Para vereadora, veto demonstra ‘visão errônea e conservadora’

Indagada pela Tribuna sobre o arquivamento de seu projeto de lei, Laiz declarou estar bastante decepcionada com o veto realizado por seus colegas, tendo em vista que, em sua opinião, esta seria uma questão diretamente relacionada aos direitos humanos, além de ser muito significativa para as pessoas negras, ao ponto da existência da “necessidade de valorizar quem de fato ajudou a construir o nosso país, e não quem ajudou a desconstruí-lo”, afirmou a parlamentar, que também declarou à reportagem que irá submeter, no próximo ano, para apreciação dos parlamentares, um projeto com os mesmos ideais e compromissos.

“Mesmo com o meu comprometimento de alterar o projeto de lei, para assim seguir a única orientação exposta pela Diretoria Jurídica da Câmara, que indicou a mudança de uma palavra no artigo 6º, eu fui ao plenário e fiz uma fala defendendo nosso projeto e pedindo aos vereadores para que a tramitação dele continuasse nas outras comissões. Entretanto, eles optaram pela manutenção do veto, o que, na minha opinião, demonstra uma visão muito errônea e conservadora da Casa. As pessoas costumam falar que a gente está automaticamente mudando o nome das ruas, e não é nada disso.
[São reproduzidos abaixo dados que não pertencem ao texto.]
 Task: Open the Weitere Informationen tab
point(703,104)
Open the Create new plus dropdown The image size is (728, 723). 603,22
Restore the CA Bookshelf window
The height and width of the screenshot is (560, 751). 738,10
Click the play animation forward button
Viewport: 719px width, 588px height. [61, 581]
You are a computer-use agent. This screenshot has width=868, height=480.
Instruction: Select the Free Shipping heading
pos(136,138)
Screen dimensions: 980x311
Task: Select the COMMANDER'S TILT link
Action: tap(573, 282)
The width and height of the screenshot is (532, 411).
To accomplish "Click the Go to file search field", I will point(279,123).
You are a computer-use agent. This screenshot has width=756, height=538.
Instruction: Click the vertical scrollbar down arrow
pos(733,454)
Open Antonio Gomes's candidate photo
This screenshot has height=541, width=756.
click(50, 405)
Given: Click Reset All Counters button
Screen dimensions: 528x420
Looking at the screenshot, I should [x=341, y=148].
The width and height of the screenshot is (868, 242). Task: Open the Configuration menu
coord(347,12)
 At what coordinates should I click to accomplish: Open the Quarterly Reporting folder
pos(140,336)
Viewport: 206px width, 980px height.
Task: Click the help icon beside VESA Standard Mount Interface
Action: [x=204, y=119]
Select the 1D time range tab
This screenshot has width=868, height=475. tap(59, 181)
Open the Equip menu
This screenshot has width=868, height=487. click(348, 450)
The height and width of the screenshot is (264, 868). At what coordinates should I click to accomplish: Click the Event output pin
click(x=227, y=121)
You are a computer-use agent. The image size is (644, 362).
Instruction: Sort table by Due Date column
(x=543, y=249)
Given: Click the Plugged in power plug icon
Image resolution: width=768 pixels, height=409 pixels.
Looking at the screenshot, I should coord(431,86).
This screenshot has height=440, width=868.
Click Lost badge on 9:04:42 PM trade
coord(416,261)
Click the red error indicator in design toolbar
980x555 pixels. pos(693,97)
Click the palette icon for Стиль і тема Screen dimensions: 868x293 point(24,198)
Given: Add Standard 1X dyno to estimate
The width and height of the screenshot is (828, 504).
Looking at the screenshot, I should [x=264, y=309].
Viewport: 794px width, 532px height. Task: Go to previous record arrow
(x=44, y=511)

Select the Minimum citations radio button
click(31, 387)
O projeto veta, justamente, homenagens futuras a escravocratas ou membros ativos da ditadura militar”, ressalta.

Proposta esbarra em outra legislação municipal

Ainda que projetos de lei com os mesmos propósitos já tenham sido discutidos e aprovados em outros municípios e estados do país, como no caso da cidade de Olinda, em Pernambuco, que transformou em norma jurídica uma proposta basicamente igual à apresentada pela vereadora juiz-forana, a Lei municipal 12.871/2013 determina que as mudanças de nomes de vias públicas só poderão ocorrer em casos específicos. Advinda de um projeto de lei do ex-vereador José Fiorilo, o instrumento aponta que, para que uma troca na denominação de uma via ocorra, será necessária a autorização da maioria – metade mais um – dos moradores da rua em questão.

Assim, as modificações ficam proibidas, salvo em caso de homônimos ou a similaridade ortográfica ou fonética, que possam causar dúvidas na identificação do endereço. Além desses dois casos, a única outra hipótese admitida refere-se aos nomes que exponham os moradores a situações vexatórias. Em reportagem publicada na época em que o atual projeto de lei rejeitado foi lançado, a Tribuna demonstrou que discussões similares já ocuparam o plenário da Câmara em um passado recente. 

Em 2012, por exemplo, o então vereador, hoje deputado estadual, Roberto Cupolillo (Betão, PT) anunciou a intenção de apresentar uma proposta para modificar o nome da Avenida Presidente Costa e Silva pelas mesmas razões que embasam o projeto de lei apresentado por Laiz Perrut. Entre outras situações, o aceno de Betão motivou o ex-vereador José Fiorilo a propor limitações às possibilidades de alteração nas denominações de logradouros públicos.